Beim Blick auf die Scorekarte erinnert die stolze 1876 daran, dass die ersten Bälle hier im vorletzten Jahrhundert geschlagen wurden. Wenige Jahre nach der Eröffnung schaute Old Tom Morris vorbei und erweiterte die zwölf Löcher auf standesgemäße 18. An Bahn 1 musste er keine Hand anlegen, denn dieses Loch ist seit Clubgründung ein Klassiker gefolgt von einer über alle Zweifel erhabenen Front Nine. Dieser laut Tom Doak "einzig übrig gebliebene unberührte Links-Platz" ist wie ein Gang durch ein Golfmuseum.
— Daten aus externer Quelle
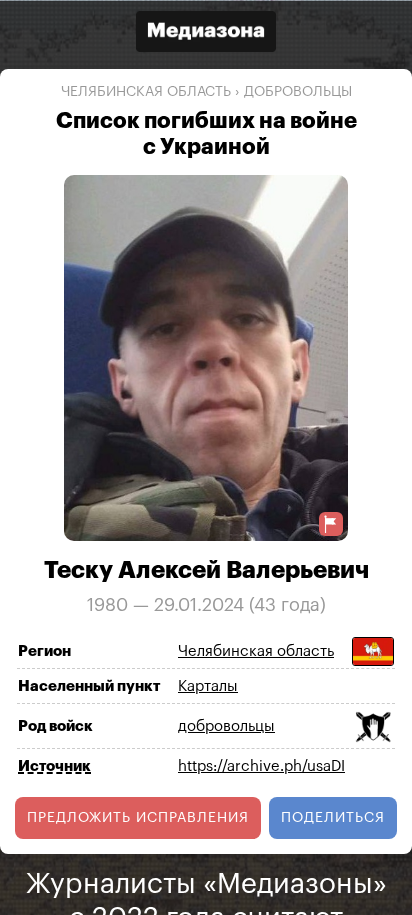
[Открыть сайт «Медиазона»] (206, 33)
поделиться (333, 817)
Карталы (208, 686)
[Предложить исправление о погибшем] (331, 523)
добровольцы (298, 92)
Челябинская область (146, 92)
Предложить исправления (138, 817)
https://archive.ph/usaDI (261, 766)
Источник (54, 765)
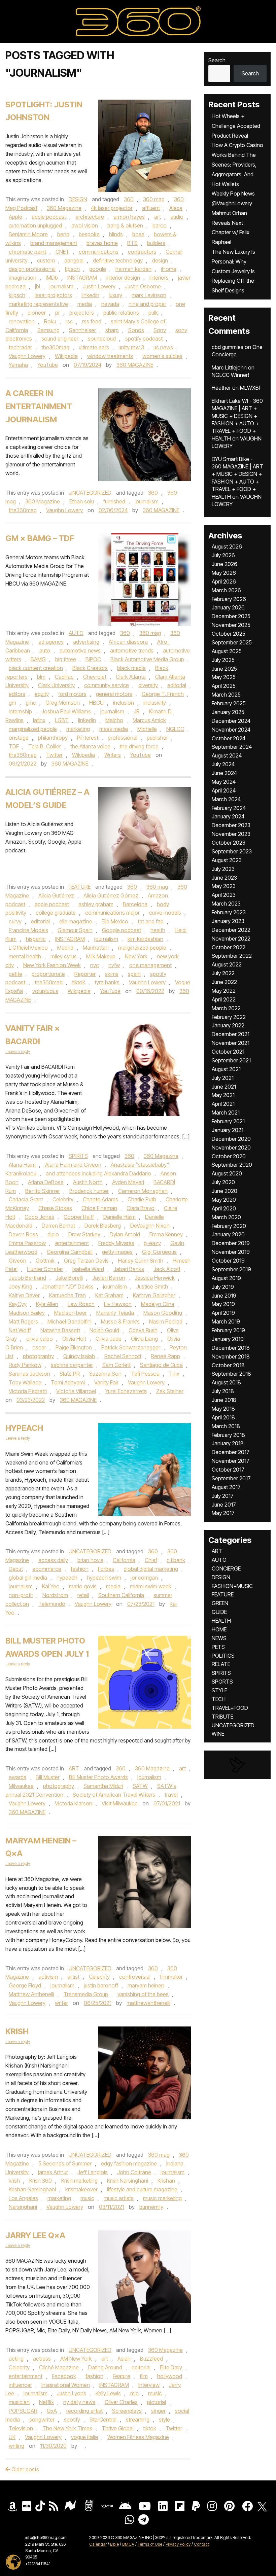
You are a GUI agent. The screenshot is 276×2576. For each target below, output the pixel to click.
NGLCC (175, 729)
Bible (114, 2544)
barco (159, 225)
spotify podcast (144, 338)
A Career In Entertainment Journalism (38, 406)
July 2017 (223, 1495)
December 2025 (231, 616)
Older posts (24, 2469)
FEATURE (80, 886)
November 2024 (231, 729)
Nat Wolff (20, 1330)
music (87, 2198)
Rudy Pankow (25, 1365)
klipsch (17, 295)
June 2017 (224, 1504)
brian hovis (90, 1560)
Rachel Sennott (122, 1356)
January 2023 (228, 921)
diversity (148, 685)
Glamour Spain (75, 930)
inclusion (123, 702)
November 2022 (231, 938)
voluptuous (45, 991)
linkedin (90, 295)
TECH (219, 1699)
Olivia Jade (109, 1338)
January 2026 (228, 607)
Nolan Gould (104, 1330)
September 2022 (232, 955)
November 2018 (231, 1356)
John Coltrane (134, 2172)
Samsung (48, 330)
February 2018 (228, 1435)
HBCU (96, 702)
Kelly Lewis (108, 2393)
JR (137, 711)
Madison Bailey (27, 1312)
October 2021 (228, 1051)
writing (16, 2445)
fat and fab (151, 921)
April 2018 (223, 1417)
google (97, 269)
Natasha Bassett (60, 1330)
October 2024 (228, 738)
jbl (37, 286)
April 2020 (224, 1208)
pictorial (156, 2402)
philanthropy (53, 737)
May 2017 (223, 1513)
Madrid (65, 947)
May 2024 (224, 781)
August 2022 (227, 964)
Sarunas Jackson (29, 1373)
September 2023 (232, 851)
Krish (17, 2031)
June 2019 (224, 1295)
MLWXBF (251, 387)
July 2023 (223, 869)
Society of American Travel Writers (114, 1794)
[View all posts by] (81, 2445)
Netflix (46, 2402)
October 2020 (229, 1156)
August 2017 (226, 1487)
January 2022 (228, 1025)
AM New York (76, 2358)
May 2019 (223, 1304)
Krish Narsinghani (127, 2180)
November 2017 (230, 1460)
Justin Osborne (143, 286)
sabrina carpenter (72, 1365)
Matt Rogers (23, 1321)
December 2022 (231, 929)
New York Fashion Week (52, 965)
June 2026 (224, 564)
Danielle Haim (119, 1216)
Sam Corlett (116, 1365)
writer (61, 2003)
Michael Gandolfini (69, 1321)
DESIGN (78, 199)
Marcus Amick (149, 720)
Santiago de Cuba (161, 1365)
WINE (218, 1733)
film (144, 2376)
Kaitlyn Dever (24, 1295)
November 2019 (231, 1251)
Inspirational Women (65, 2384)
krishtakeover (81, 2189)
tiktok (78, 982)
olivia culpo (39, 1338)
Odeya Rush (143, 1330)
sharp (112, 330)
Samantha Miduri (103, 1786)
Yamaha (18, 364)
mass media (113, 729)
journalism (61, 286)
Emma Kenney (166, 1234)
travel (171, 1794)
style (164, 2419)
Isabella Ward (88, 1269)
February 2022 (229, 1017)
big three (65, 659)
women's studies (162, 356)
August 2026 (227, 546)
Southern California (121, 1595)
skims (111, 974)
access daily (53, 1560)
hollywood (169, 2376)
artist (73, 1976)
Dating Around (105, 2367)
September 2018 (231, 1373)
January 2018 (228, 1443)
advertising (86, 641)
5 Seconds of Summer (65, 2163)
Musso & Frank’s (120, 1321)
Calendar (98, 2544)
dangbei (73, 260)
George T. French (163, 694)
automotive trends (131, 650)
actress (42, 2358)
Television (21, 2428)
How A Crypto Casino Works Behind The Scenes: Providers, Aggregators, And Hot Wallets (237, 164)
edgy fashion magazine (129, 2163)
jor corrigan (144, 1577)
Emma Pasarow (27, 1243)
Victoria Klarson (73, 1803)
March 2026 (226, 590)
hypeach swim (104, 1577)
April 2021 (223, 1103)
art (157, 216)
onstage (19, 737)
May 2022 (224, 990)
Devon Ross (23, 1234)
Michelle (147, 729)
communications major (112, 912)
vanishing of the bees (143, 1994)
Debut (16, 1568)
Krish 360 (40, 2180)
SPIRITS (78, 1156)
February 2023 (229, 912)
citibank (176, 1560)
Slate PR (70, 1373)
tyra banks (107, 982)
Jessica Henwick (155, 1277)
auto (44, 650)
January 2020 (228, 1234)
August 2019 (226, 1278)
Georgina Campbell (70, 1251)
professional (122, 737)
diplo (53, 1234)
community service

Eines, das aber immer noch Zähne hat.

Killerloch
Loch 1 wäre die offensichtliche Wahl, Design-Enthusiasten werden aber von Loch 3, einer rasanten Berg-und-Tal-Fahrt, ebenso entzückt sein.
www.machgolf.com

THE MACHRIE GOLF LINKS

THE MACHRIE GOLF LINKS

18 Löcher, Par 71, 5.763 Meter

Adresse
Port Ellen
Isle of Islay
PA42 7AN, Schottland
Tel. +44 (0)1496.302310
www.themachrie.com

Greenfee
ca. 130 Euro (Hotelgäste), ca. 200 Euro (externe Gäste)

Zwischen diesen Dünen wird bereits seit 1891 Golf gespielt, mit dem ehemaligen Layout von Willie Campbell hat der "neue" Machrie Links allerdings nur noch wenig zu tun. European-Tour-Legende D. J. Russell hievte diesen antiken Golfplatz mit einem gelungenen Redesign in die Golfmoderne, ohne dabei den rustikalen Charme der alten Golflöcher vollständig auszuradieren. Breite Fairways, riesige Grüns und mehr Höhenunterschiede, als man von der Hotelterrasse aus glauben möchte, machen jede Runde auf diesen 18 Löchern zu einer echten Achterbahnfahrt.

Killerloch
Was vor zwei Jahren noch ein 130 Meter langes Schätzchen von einem Par 3 mit echten Golf-Porn-Qualitäten war, wurde mittlerweile mit sechs (!) neuen Topfbunkern auf ein völlig neues Level gehoben. Loch 9 in The Machrie ist schlichte Perfektion.